In 2014, Bürger, Zelazo and Allgöwer introduced the notion of maximally equilibrium-independent passive systems (MEIP), in which passivity with respect to all steady-state inputs is assumed, and the collection of all steady-state input-output pairs is a monotone relation. They showed that the steady-state limit of a diffusively-coupled multi-agent network, with MEIP agents and controllers, can be found by solving a pair of dual network optimization problems, known as the optimal potential and optimal flow problems, which have been studied in the field of network optimization for decades. Thus, a network optimization framework for analysis of multi-agent systems was established. However, it has a few main drawbacks. First, it requires the agents to be single-input-single-output systems, limiting the application to many real-world systems. Second, it requires that the agents are passive with respect to any steady-state they possess, excluding systems like generators and other passive-short systems. Lastly, the result they present is purely an analysis result, giving no method for synthesizing controllers.

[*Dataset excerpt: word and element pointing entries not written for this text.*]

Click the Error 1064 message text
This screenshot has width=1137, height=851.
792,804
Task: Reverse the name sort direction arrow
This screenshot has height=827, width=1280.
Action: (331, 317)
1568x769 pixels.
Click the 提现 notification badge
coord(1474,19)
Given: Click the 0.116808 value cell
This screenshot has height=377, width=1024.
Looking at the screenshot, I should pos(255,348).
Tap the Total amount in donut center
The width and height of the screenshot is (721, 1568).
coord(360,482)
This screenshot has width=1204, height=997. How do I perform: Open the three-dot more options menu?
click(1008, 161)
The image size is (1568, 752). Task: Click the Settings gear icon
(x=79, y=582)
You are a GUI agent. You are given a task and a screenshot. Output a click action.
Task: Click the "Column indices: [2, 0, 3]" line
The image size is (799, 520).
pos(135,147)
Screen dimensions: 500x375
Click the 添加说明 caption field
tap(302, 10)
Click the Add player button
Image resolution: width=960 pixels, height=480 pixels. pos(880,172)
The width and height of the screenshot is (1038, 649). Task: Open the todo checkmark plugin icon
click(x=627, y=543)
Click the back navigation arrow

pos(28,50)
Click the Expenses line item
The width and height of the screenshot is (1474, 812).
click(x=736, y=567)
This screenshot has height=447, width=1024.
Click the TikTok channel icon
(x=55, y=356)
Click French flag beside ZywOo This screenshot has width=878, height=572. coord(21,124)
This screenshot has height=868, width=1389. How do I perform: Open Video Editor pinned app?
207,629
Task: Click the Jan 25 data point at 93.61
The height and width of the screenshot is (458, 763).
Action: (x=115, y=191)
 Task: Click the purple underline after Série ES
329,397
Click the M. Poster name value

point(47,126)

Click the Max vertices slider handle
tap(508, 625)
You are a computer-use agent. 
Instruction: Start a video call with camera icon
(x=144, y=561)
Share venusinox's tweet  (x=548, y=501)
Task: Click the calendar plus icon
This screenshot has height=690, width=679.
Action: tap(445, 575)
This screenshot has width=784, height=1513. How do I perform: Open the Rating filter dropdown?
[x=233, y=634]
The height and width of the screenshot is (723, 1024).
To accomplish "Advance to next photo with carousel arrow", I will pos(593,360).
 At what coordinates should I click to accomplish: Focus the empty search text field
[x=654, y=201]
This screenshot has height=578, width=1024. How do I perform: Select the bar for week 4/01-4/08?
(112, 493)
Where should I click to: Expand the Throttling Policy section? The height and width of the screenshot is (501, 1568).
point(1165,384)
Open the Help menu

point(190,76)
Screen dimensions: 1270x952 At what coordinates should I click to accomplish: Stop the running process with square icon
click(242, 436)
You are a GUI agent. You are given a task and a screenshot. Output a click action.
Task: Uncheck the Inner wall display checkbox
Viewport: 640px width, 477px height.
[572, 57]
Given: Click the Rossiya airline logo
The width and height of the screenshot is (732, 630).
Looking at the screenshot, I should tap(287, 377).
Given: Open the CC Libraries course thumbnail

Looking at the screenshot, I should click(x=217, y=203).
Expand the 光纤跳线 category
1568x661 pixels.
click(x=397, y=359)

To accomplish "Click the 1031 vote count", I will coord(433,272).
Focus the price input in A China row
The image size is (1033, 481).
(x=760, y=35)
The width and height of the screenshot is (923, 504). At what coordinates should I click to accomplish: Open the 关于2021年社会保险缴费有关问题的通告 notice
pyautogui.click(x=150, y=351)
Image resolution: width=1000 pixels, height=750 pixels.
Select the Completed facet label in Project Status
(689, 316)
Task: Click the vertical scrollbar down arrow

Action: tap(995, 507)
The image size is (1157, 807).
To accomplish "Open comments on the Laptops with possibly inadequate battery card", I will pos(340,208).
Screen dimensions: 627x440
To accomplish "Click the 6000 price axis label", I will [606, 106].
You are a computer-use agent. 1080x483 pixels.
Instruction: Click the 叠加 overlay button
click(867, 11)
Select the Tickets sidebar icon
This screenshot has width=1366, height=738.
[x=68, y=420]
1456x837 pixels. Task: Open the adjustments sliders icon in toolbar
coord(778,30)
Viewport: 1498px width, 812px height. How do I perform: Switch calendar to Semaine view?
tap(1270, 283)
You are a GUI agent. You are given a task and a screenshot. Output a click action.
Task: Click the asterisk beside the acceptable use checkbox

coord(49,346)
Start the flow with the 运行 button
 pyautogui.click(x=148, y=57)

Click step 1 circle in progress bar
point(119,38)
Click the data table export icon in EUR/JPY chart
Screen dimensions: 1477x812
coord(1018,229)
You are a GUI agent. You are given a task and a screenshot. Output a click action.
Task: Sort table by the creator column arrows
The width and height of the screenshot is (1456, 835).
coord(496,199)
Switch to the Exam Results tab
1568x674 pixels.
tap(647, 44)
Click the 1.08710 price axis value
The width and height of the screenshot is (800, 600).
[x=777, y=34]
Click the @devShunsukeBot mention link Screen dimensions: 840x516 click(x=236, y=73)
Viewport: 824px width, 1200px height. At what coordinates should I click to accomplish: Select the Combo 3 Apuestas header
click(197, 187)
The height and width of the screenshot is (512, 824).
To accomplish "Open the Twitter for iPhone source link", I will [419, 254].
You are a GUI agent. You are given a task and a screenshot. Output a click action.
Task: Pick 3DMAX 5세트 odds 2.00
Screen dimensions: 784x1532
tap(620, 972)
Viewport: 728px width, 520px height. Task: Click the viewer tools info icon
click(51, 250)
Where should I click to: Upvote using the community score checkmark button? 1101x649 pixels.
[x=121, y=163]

The research presented in this thesis confronts all three problems. First, the notion of MEIP is extended to include multiple-input-multiple-output systems by applying the notion of cyclically monotone relations introduced by Rockafellar, and a generalized version of the network optimization framework is presented. Second, networks with passive-short agents are treated. In this case, the associated network optimization problems are non-convex, and it is shown that convexifying them results in a passivizing transformation for the agents, validating the augmented network optimization framework. Lastly, we apply the framework to solve various problems in cooperative control, including final-value synthesis, model-free synthesis, network identification, and fault detection and isolation.